Never Anyone But You
Rupert Thompson
This is staggeringly beautiful. Rupert Thomson leads your heart into each scene, whether it’s brightly lit or stormy black.
Sight
Jessie Greengrass
Jessie Greengrass perfectly plaits together reminiscence of childhood and ruminations on parenthood. Sight makes you wish that your own folks had some insight into procreation.
Jenn Cheuk
Sabrina
Nick Drnaso
A graphic novel that really uses the medium to enhance the narrative. Following the murder of Sabrina, paranoia and conspiracies start to impact the intertwined lives of each character.
Poukahangatus
Tayi Tibble
Bold, raw and beautiful. Tibble knows how to capture the soul of a situation/experience in her poetry. My favourite description of her work is “classy anger”.
Lucy Diver
The Overstory
Richard Powers
A sprawling novel of many characters, almost Tolstoyian in its breadth and depth of vision, all about the wise old wooden things we depend upon so much. This 400-pager has been described as the Moby Dick of trees, or The Secret Life of Trees in novel form, and it's essential reading for our short-term attention, short-term gain society.
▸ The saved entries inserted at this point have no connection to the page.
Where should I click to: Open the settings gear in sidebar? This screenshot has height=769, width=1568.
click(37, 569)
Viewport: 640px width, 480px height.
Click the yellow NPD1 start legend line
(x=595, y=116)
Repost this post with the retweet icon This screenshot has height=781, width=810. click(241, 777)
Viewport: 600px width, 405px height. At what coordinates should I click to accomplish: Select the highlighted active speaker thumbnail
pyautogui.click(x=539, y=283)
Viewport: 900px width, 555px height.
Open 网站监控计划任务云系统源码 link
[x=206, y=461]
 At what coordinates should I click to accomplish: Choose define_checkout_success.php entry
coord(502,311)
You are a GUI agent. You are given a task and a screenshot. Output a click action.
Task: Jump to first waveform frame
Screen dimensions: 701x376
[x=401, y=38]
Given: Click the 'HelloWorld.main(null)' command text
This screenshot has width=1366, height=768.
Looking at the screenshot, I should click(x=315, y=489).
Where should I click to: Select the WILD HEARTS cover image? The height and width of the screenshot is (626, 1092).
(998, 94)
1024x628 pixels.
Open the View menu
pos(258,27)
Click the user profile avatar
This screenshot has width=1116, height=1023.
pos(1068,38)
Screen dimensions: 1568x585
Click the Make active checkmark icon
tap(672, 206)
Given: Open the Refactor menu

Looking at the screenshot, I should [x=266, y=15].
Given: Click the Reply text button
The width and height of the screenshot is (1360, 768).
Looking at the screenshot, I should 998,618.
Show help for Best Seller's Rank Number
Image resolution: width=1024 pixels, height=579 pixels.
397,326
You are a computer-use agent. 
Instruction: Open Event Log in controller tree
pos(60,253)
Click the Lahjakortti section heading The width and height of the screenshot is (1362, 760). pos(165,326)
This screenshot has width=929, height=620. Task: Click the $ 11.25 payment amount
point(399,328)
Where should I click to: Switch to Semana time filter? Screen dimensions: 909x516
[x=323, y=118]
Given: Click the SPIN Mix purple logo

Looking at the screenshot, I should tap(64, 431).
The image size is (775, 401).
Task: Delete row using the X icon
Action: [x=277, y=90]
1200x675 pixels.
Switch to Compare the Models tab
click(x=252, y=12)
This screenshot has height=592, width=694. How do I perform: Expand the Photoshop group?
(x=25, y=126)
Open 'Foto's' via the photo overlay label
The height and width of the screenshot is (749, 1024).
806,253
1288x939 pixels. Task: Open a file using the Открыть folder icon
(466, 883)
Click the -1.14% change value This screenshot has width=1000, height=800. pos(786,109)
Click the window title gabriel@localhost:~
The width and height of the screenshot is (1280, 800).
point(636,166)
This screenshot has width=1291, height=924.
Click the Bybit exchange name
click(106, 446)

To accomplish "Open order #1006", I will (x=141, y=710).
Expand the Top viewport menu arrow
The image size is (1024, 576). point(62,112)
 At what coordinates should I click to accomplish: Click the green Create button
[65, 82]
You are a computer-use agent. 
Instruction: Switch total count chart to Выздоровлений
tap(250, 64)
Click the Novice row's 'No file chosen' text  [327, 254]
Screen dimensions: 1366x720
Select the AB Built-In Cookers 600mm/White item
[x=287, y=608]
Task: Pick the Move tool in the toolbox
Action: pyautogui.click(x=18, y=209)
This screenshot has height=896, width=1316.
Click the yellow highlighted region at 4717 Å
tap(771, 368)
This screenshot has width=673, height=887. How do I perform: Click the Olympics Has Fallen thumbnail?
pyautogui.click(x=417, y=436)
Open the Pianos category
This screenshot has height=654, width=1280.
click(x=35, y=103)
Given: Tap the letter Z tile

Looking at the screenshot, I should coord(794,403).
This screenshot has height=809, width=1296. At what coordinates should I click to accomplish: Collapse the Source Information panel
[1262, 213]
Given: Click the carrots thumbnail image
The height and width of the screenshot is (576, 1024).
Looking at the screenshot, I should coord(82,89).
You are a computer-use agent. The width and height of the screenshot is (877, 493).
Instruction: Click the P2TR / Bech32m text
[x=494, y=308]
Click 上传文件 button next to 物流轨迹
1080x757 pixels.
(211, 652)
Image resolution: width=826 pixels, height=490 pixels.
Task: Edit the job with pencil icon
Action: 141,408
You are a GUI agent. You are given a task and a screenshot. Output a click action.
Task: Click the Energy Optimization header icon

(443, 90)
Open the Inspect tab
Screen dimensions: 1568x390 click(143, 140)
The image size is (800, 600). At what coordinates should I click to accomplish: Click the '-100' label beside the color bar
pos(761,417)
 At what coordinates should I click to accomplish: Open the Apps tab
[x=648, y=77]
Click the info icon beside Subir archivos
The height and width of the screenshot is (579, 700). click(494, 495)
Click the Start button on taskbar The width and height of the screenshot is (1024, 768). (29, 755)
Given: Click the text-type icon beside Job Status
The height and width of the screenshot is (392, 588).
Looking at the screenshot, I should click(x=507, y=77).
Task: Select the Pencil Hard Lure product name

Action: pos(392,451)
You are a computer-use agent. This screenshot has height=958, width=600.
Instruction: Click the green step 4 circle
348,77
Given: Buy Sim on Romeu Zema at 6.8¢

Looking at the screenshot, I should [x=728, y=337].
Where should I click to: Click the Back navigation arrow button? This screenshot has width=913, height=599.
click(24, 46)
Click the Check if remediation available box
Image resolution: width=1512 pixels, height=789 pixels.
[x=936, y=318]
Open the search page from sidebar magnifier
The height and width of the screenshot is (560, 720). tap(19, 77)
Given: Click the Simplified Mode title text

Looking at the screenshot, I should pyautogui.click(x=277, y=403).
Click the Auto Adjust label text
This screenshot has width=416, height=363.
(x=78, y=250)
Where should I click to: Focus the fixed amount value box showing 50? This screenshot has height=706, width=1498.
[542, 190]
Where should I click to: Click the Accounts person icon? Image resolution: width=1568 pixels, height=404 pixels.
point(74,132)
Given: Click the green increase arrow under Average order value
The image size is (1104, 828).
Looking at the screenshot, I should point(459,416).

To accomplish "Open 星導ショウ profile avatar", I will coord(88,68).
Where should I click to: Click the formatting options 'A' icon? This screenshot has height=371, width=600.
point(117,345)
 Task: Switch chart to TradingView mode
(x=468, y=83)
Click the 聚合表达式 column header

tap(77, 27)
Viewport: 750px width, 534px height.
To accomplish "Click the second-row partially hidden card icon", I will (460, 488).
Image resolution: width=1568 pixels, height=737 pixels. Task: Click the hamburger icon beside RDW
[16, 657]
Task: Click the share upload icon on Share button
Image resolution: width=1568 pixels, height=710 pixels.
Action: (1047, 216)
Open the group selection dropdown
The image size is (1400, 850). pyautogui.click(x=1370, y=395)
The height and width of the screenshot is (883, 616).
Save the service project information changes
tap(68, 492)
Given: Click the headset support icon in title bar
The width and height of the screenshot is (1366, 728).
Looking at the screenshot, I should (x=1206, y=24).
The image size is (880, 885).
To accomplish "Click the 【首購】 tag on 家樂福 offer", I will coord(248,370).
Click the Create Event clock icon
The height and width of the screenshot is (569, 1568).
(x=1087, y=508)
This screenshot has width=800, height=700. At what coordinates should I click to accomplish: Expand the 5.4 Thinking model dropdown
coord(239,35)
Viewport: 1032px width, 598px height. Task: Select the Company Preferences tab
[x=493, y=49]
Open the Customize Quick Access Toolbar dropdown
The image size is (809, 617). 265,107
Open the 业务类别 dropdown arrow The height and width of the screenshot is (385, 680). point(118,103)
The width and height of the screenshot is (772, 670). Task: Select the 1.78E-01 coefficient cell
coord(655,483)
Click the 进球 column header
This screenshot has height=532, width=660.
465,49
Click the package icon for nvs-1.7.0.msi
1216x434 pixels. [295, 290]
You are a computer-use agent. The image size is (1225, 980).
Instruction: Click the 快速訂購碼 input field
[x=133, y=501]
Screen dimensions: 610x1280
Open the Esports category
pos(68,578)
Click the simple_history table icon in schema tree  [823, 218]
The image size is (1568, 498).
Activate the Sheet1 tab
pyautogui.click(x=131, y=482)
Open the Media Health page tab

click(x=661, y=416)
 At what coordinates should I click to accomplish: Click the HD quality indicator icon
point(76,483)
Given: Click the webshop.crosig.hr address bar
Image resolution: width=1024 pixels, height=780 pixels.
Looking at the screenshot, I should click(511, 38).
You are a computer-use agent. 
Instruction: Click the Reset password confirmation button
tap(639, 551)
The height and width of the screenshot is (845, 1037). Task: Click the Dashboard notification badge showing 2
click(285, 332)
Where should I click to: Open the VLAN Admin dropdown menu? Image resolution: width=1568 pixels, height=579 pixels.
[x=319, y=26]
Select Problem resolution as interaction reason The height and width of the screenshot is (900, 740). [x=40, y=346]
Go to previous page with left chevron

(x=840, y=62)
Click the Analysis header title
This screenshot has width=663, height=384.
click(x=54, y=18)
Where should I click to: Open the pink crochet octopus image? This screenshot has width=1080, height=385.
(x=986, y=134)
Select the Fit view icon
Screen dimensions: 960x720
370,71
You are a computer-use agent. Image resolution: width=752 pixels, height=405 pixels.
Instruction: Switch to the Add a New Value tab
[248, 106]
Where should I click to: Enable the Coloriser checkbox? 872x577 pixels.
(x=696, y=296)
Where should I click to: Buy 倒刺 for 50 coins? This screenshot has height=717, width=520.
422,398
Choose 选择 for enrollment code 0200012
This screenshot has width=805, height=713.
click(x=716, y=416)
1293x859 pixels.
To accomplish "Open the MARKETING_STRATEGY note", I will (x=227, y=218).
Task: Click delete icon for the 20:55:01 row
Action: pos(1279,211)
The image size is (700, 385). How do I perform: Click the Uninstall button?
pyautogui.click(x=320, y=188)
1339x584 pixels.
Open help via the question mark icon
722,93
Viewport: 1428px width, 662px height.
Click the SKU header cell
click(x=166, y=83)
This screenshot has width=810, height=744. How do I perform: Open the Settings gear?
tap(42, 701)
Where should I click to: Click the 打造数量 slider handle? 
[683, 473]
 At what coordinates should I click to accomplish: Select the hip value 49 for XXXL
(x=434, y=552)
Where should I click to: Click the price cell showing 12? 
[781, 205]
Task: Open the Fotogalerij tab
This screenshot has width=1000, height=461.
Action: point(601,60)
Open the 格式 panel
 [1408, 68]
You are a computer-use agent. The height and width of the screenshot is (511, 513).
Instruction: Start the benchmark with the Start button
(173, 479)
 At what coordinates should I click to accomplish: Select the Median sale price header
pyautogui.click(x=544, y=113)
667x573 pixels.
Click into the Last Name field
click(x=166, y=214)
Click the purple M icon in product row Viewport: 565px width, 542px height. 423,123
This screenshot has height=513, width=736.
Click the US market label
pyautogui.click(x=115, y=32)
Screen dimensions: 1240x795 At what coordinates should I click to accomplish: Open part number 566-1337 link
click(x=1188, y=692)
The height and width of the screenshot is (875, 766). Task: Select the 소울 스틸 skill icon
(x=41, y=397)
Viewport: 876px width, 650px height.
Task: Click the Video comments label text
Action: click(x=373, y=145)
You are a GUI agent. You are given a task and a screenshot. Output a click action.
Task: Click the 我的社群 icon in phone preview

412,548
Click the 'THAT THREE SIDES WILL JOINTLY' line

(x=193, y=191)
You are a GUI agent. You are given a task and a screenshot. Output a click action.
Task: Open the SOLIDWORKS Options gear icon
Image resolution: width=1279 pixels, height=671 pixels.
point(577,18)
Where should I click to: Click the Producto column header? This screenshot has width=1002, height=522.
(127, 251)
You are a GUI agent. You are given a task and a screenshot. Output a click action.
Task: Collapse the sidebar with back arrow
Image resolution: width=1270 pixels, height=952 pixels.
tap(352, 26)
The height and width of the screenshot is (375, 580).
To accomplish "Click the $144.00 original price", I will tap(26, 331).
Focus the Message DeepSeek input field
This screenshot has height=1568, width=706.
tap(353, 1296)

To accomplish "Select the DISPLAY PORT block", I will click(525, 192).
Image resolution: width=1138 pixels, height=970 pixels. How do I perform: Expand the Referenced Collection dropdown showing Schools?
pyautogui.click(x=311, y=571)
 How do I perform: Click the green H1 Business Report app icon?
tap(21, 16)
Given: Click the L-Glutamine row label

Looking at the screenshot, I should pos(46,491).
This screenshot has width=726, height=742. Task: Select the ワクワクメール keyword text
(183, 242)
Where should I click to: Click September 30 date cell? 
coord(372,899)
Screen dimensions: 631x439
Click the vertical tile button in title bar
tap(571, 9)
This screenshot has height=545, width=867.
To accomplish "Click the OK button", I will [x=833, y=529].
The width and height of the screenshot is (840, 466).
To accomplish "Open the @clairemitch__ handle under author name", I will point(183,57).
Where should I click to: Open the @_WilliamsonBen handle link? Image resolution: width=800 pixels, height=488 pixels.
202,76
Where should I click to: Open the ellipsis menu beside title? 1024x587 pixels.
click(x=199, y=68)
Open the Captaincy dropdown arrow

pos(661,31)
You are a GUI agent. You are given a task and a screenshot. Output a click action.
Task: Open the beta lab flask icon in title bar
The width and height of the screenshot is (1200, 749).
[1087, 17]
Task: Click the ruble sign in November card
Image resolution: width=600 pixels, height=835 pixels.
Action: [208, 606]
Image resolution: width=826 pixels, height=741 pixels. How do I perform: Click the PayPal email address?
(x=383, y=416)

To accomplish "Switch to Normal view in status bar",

You'll never look at trees the same way again.
Crudo
Olivia Laing
With intoxicatingly stylish prose, Olivia Laing takes us through the summer of 2017 in Europe and New York, as her protagonist prepares to get married amidst the political-digital turmoil. A novel about how anyone can be happy when there .are others suffering, about reading the news and feeling numb. Resonated with me and sure to resonate with others.
Convenience Store Woman
Sayaka Murata
A slim but memorable novel about an oddball woman who works in a Japanese convenience store, a bit like a NZ dairy. Is it societal expectations that are disturbing here, or is the protagonist unbalanced? What's really alienating - the alienating job or how everyone expects her to quit it and "be normal"? Either way, Keiko's voice will haunt you long after you've closed the (eye-popping yellow!) covers.
Jony Gabriel
The Mere Wife
Dahvana Headley
A feminist, suburban retelling of Beowulf, this dark fable is both a beautifully written tribute and a haunting story in its own right. Rife with sly commentary and clever satire, this is a novel to savour. My favourite book this year.
Washington Black
Esi Edugyan
Chronicling the adventures of George Washington Black, an escaped slave, as he travels across the globe. From the sugar plantations of Barbados to the Arctic tundra, this is an odyssey that explores colonialism, invention and the complicated meaning of the word “family”.
The Shepherd’s Hut
Tim Winton
When a horrible accident leaves Jaxie Clackton with no other choice but to run away from his small town, he embarks on a lone journey across the Australian bush. Without cellphone signal but with plenty of determination, Jaxie is alone with his thoughts when he stumbles on a few secrets hidden in the bush.
Wyoming Paul
The Pisces
Melissa Broder
This is a rare and strange thing - a novel that manages to perfectly blend terrible Tinder dates and first Brazilian waxes, a frightening and convincing love story between a PhD student and a merman, and the unsettling thoughts of a woman with depression. Smart, funny, sad, and bizarre, The Pisces is a moving story set on Venice Beach and filled with tragic and unforgettable characters.
A Ladder to the Sky
John Boyne
This tells the story of writer and psychopath, Maurice Swift. Told through multiple narrators, most of whom fall for Maurice's looks and charm, we learn what kind of man Maurice is, and what he is capable of doing in the name of success. A compelling and gripping psychological thriller that extends from Nazi Germany to present day.
Normal People
Sally Rooney
Long-listed for the Man Booker prize and written by young Irish writer Sally Rooney, Normal People is a truly modern love story. Alternately told from the perspectives of Connell and Marianne, we learn about their lives, complex relationship, and struggles with mental health during their last year of high school and entrance to university in Ireland. Their story will ring true for anyone who has been in an intense and challenging relationship.